> **Aim of the exercise**
Turn the listing into a numbered list of its lines, skipping any blank lines. Do not include the pictures in your answer.

::: Data records :::

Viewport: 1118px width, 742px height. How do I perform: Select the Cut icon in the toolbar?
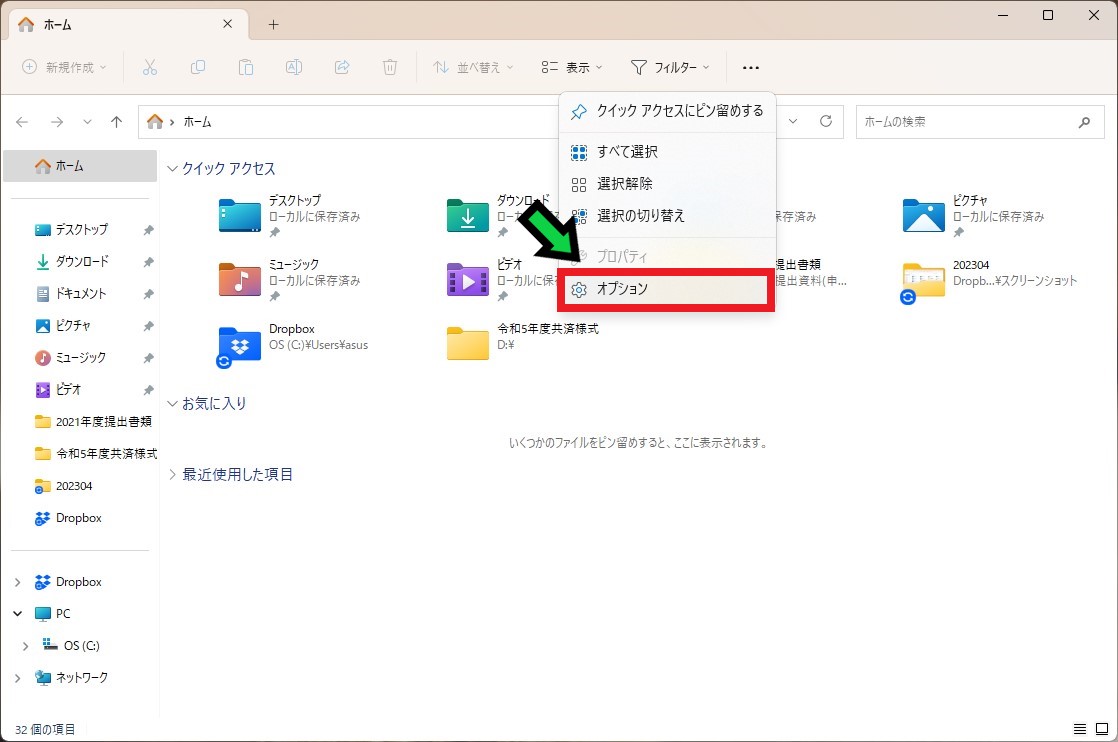(151, 67)
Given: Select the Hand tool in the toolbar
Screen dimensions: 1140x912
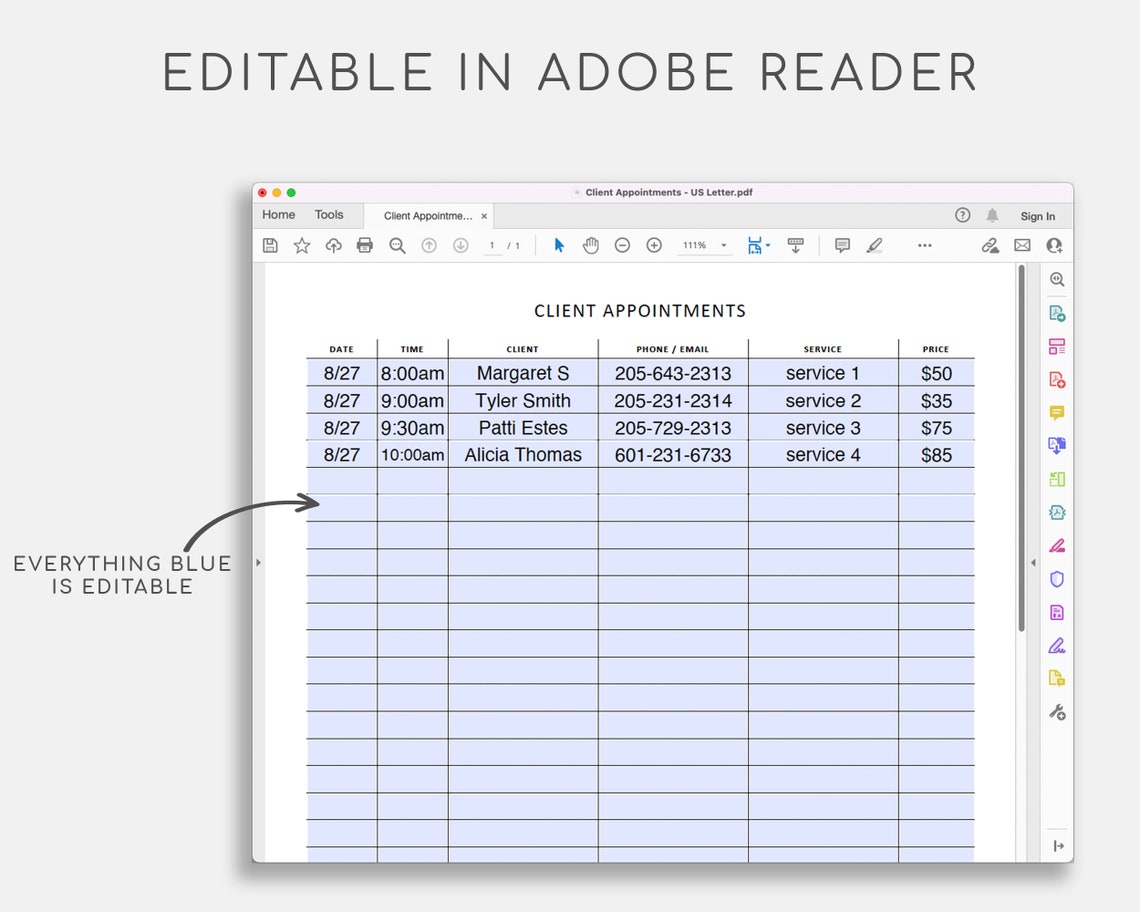Looking at the screenshot, I should (591, 245).
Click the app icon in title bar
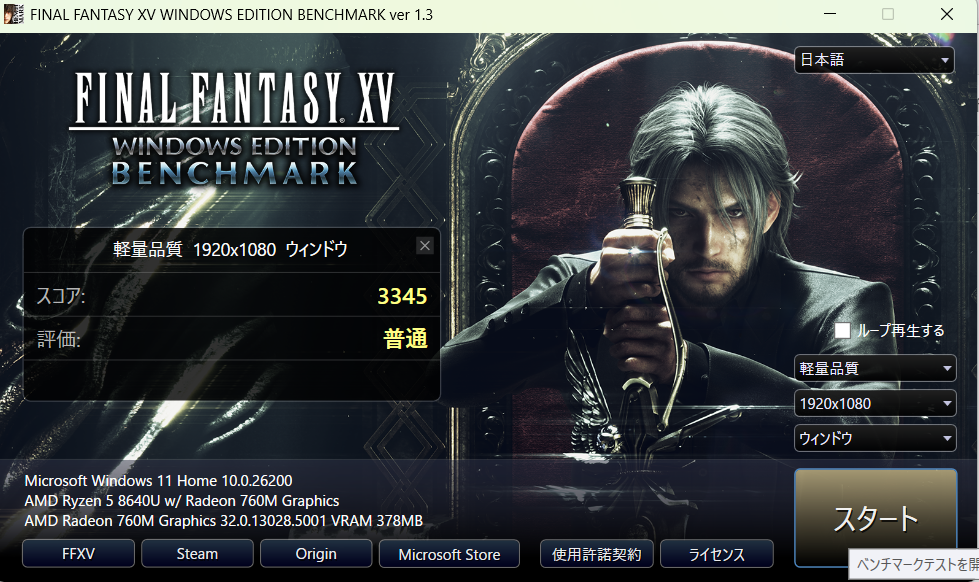This screenshot has height=582, width=979. 14,14
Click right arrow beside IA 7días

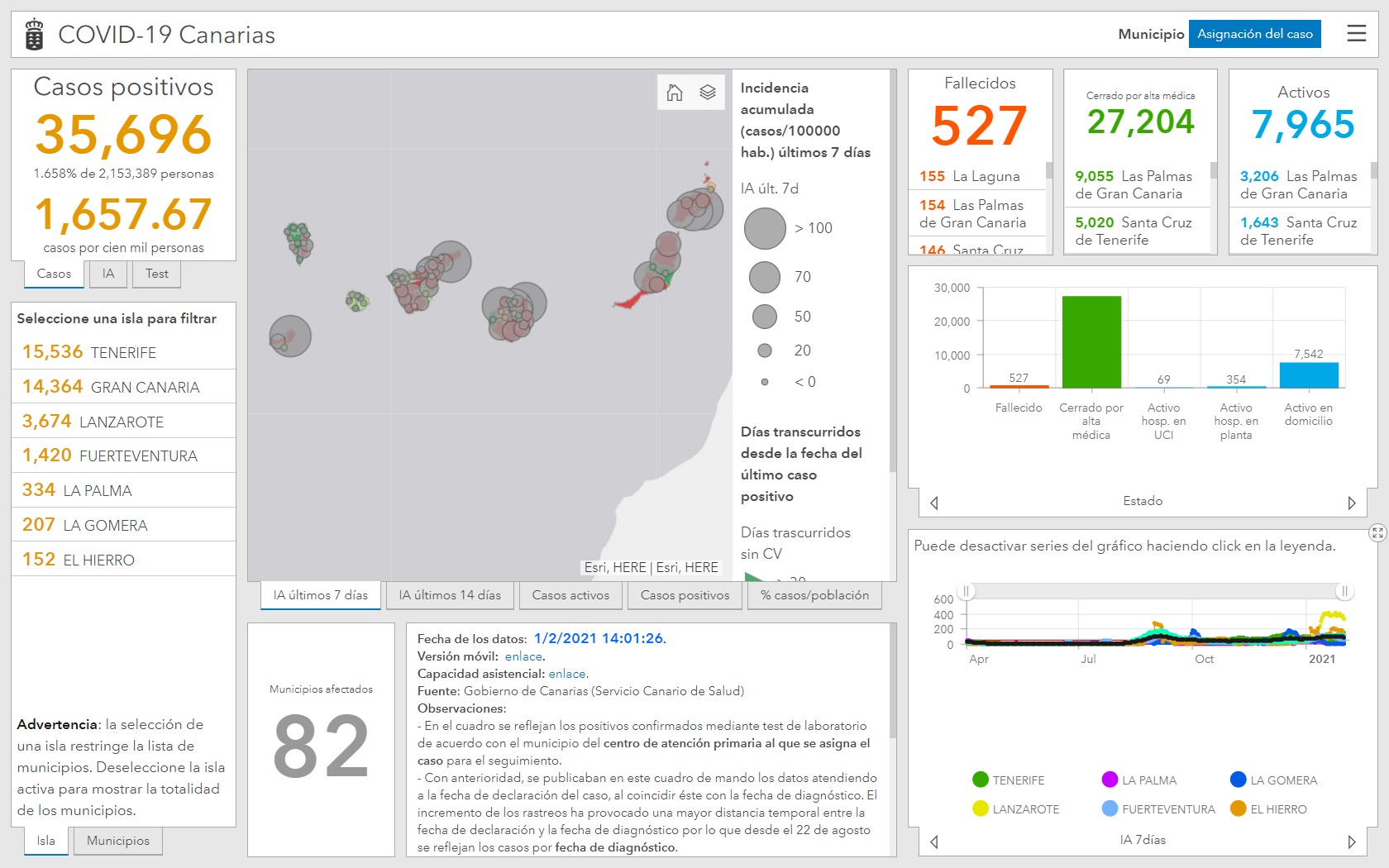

:::

> **Written solution**
1. Viewport: 1118px width, 742px height. How do I perform: Select the Cut icon in the toolbar?
2. (151, 67)
3. Given: Select the Hand tool in the toolbar
4. Screen dimensions: 1140x912
5. Looking at the screenshot, I should (591, 245).
6. Click the app icon in title bar
7. This screenshot has height=582, width=979. 14,14
8. Click right arrow beside IA 7días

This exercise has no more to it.